Cómo saber si tu hijo está siendo víctima de bullying

Crianza consciente
Foto: IG @purllamb
Foto: IG @purllamb

Hace 12 años cuando investigaba para un trabajo de la maestría sobre el tema de “bullying” o acoso escolar era complejo encontrar información, había aún muchas personas que al escuchar el término se quedaban con cara de interrogación. 

 

Hoy mamás y papás están familiarizados sobre qué es y cada vez más escucho, durante las sesiones de asesoría, que mamás comentan preocupadas que a sus hijos “les están haciendo bullying”.

 

Extrañamente me preocupa escuchar esto.
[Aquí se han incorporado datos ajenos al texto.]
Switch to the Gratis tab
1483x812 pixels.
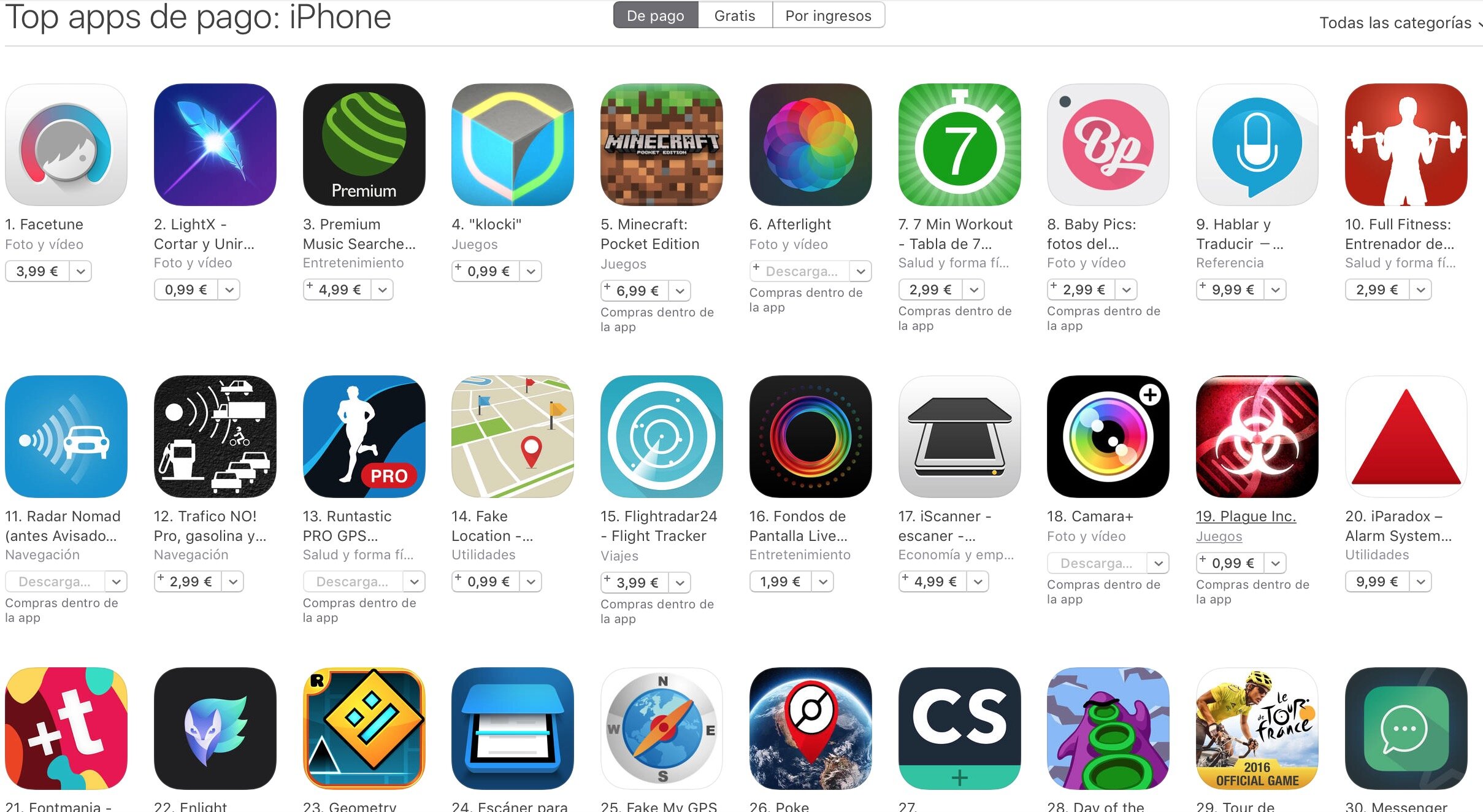[x=735, y=15]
Claro que es maravilloso que hoy la salud social y emocional de los niños sea tan importante, pero cuando no diferenciamos entre que molesten a nuestros hijos y que estén siendo víctimas de bullying, al final le acabamos quitando importancia cuando se da un verdadero problema que necesita trabajo conjunto de padres, maestros y directivos.

 

Pero ¿cómo puedes tú saber si lo que está viviendo tu peque es en efecto acoso, o bien, sólo un conflicto temporal? Estos 3 puntos te pueden ayudar a diferenciar:

 

1.  Poder. Hay un desbalance de poder entre la víctima y el acosador (bully) es decir, es más grande, más fuerte, tiene más “popularidad”.

 

2.  Propósito. Los niños pequeños muchas veces son muy francos y dicen palabras que lastiman sin intención. Cuando un niño hace bullying, ya sea a través de palabras, golpes, exclusión o rumores, estos actos deben ser con franca intención de lastimar.

 

3.  Periodo. Para que un acto sea bullying debe repetirse varias veces a lo largo de un periodo.   

 

Qué NO es bullying:

 

Expresar pensamientos o emociones negativos no es bullying. Los niños tardan unos años en desarrollar filtros sociales y muchas veces dicen lo que piensan sin intención de lastimar. Si bien, estos actos no son bullying es importante que el adulto le enseñe a los niños cómo cuidar los sentimientos de los demás con palabras.     

 

No invitar, no siempre es bullying. No es lo mismo que no inviten a tus hijas a alguna fiesta o a jugar con algún grupo de amigas, a que deliberadamente la excluyan comentando frente a ella de la fiesta a la que no fue y lo bien que lo pasaron. La exclusión es parte de la vida y es esencial enseñar a nuestros hijos a lidiar con ella.      

 

Molestar sin malicia no es bullying. Los chistes y las bromas son parte de las relaciones entre niños, siempre y cuando no tengan intención deliberada de lastimar. Es importante no llamar “bullying” a estas interacciones bromistas entre amigos o hermanos, ya que le restan importancia a los verdaderos actos que buscan “hacer de menos”, humillar o lastimar.   

 

Vivir conflictos con los demás no es bullying. Los niños se pelean y esto es normal. Solo así aprenden a negociar, a ser asertivos, cuidar a los otros y a ellos mismos. Como adultos nos toca la labor de enseñar a nuestros hijos a resolver conflictos más que buscar evitarlos a toda costa.